From the identity cos^2(x)+sin^2(x) = 1, we can get cos^2(x) = 1-sin^2(x). We will make this substitution, and then solve the resulting quadratic equation.
3cos^2(x)-5sin(x) = 1
=> 3(1-sin^2(x))-5sin(x) = 1
=> 3-3sin^2(x)-5sin(x) = 1
=> 3sin^2(x)+5sin(x) - 2 = 0
=> (3sin(x) - 1)(sin(x)+2) = 0
=> 3sin(x)-1 = 0 or sin(x)+2 = 0
=> sin(x) = 1/3 or sin(x) = -2
Assuming x in RR, then -1 <= sin(x) <= 1, so we can disregard the second possibility.

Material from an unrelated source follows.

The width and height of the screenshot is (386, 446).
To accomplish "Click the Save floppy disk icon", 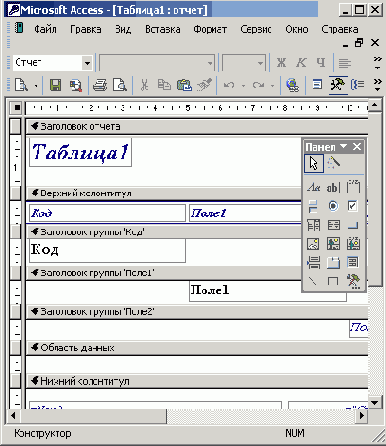I will coord(55,85).
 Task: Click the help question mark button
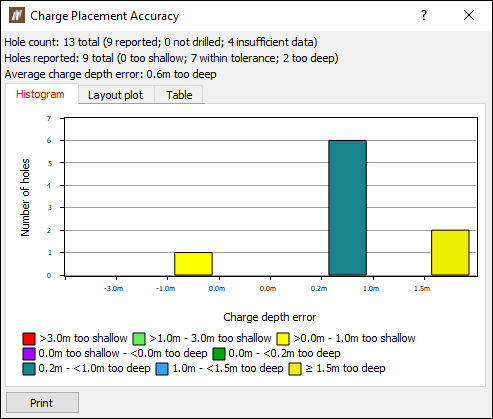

Thus we have sin(x) = 1/3. To get the final general solution, though, we must note that sin(x) takes on the value of 1/3 in both the first and second quadrants, at arcsin(1/3) and pi-arcsin(1/3). Account for multiples of 2pi, we get our final solution:
:. x = arcsin(1/3)+2pin ~~0.3398+2pin, n in ZZ
or
x = pi-arcsin(1/3)+2pin ~~ 2.8018+2pin, n in ZZ